The Reservist Grant (Manak Miluim) in 2026
The reservist grant — manak miluim — is a tiered, tax-exempt payment from Bituach Leumi that recognises cumulative reserve service in a tax year. It sits on top of the daily replacement-of-income compensation and is the single biggest cash benefit available to most reservists.
How the grant is structured in 2026
The grant comes in two layers: a routine reserve grant (manak shotef) paid to any reservist with at least one qualifying day, and an elevated emergency call-up grant for reservists serving under Tzav 8 since October 2023. The routine layer pays roughly 317 ₪ per day in 2026, while the Tzav 8 layer adds a supplement that brings the headline daily rate above 500 ₪ for many reservists in the higher service-day tiers.

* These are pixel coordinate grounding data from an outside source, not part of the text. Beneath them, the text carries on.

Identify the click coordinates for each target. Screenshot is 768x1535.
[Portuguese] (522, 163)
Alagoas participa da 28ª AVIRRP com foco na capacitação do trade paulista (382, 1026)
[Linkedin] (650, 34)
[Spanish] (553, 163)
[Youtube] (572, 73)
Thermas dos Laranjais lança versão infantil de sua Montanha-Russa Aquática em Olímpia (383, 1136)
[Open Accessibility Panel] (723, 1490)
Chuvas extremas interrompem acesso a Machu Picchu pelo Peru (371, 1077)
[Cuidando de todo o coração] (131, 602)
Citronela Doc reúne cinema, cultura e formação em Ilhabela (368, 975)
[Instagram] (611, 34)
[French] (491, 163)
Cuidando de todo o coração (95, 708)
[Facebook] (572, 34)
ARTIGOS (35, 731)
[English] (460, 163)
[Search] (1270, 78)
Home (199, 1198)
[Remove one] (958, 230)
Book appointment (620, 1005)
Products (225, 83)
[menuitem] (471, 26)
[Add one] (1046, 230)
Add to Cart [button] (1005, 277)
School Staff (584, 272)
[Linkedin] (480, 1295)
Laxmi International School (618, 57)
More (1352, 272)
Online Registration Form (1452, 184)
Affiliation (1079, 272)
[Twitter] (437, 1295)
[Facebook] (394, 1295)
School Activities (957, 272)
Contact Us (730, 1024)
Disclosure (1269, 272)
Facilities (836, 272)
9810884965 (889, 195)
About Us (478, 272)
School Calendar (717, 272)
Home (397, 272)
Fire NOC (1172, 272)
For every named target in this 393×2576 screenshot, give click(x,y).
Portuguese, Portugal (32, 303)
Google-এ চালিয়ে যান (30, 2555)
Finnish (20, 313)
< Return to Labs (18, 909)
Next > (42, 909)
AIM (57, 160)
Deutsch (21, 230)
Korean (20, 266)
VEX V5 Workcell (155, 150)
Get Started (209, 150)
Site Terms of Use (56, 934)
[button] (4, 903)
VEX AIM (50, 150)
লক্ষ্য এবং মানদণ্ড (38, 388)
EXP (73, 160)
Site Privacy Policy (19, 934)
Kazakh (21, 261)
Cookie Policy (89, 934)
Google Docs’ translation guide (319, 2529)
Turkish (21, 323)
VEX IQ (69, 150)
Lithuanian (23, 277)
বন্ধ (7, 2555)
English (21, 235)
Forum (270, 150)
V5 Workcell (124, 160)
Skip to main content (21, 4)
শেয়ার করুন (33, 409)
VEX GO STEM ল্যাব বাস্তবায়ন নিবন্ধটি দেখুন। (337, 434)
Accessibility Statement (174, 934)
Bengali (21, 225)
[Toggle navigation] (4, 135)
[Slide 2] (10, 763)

The exact figure depends on three variables: how many days you served in the calendar year, whether your call-up was emergency or routine, and whether you crossed the cumulative-days threshold (most commonly 10, 20 or 32 days) that unlocks higher tiers.
Indicative 2026 tiers
A reservist with 20–32 days of Tzav 8 service in 2026 receives a grant in the range of 9,500–14,000 ₪. A reservist with 60+ days under the emergency call-up can clear 30,000 ₪. Routine-reserve grants are typically a third of these numbers at equivalent day counts.
Who pays the grant
For employees, the IDF and Bituach Leumi coordinate directly with the employer to fund the days at full wage, and the grant is then deposited separately into the reservist's bank account roughly three to six weeks after service ends. For the self-employed (osek patur, osek murshe and self-employed company directors), Bituach Leumi pays both the compensation and the grant directly to the reservist's personal account.
The grant does not pass through the employer's payroll. If you only see one credit on your payslip after a reserve stint, that is the wage-replacement compensation — the grant arrives later, as a standalone Bituach Leumi deposit.
How to claim
Most reservists never file anything: the IDF transmits the service days to Bituach Leumi automatically and the grant is paid without action. The cases where filing is required:
- Self-employed reservists must submit Forms 502 (service confirmation) and 506 (income declaration) through the Bituach Leumi reservist portal. - Reservists whose service was not transmitted automatically (rare, but it happens with units that close down post-service) need to upload Form 3010 (call-up confirmation) into the same portal. - Reservists living abroad during service receive the grant on a slightly different cycle and must file a presence declaration.
Tax treatment
The reservist grant is fully exempt from income tax under section 9(7d) of the Income Tax Ordinance. It also does not count toward Bituach Leumi or health insurance contributions. In other words, the number you receive in your account is the number that stays with you.
What to do if the grant is missing
Bituach Leumi publishes a tracking page inside the reservist portal that shows expected payment dates against your service log. If the grant does not arrive within eight weeks of service ending, log into the portal, confirm the service days are recorded, and file an inquiry through the digital form. Most missing-grant cases trace back to either an unreported day or a banking-detail mismatch and resolve within two weeks.
Common mistakes
Two recurring issues: reservists assuming the wage-replacement payment on the payslip is the grant (it is not), and reservists with split service across two tax years who file under the wrong year. The grant is allocated to the year the service occurred, not the year it was paid.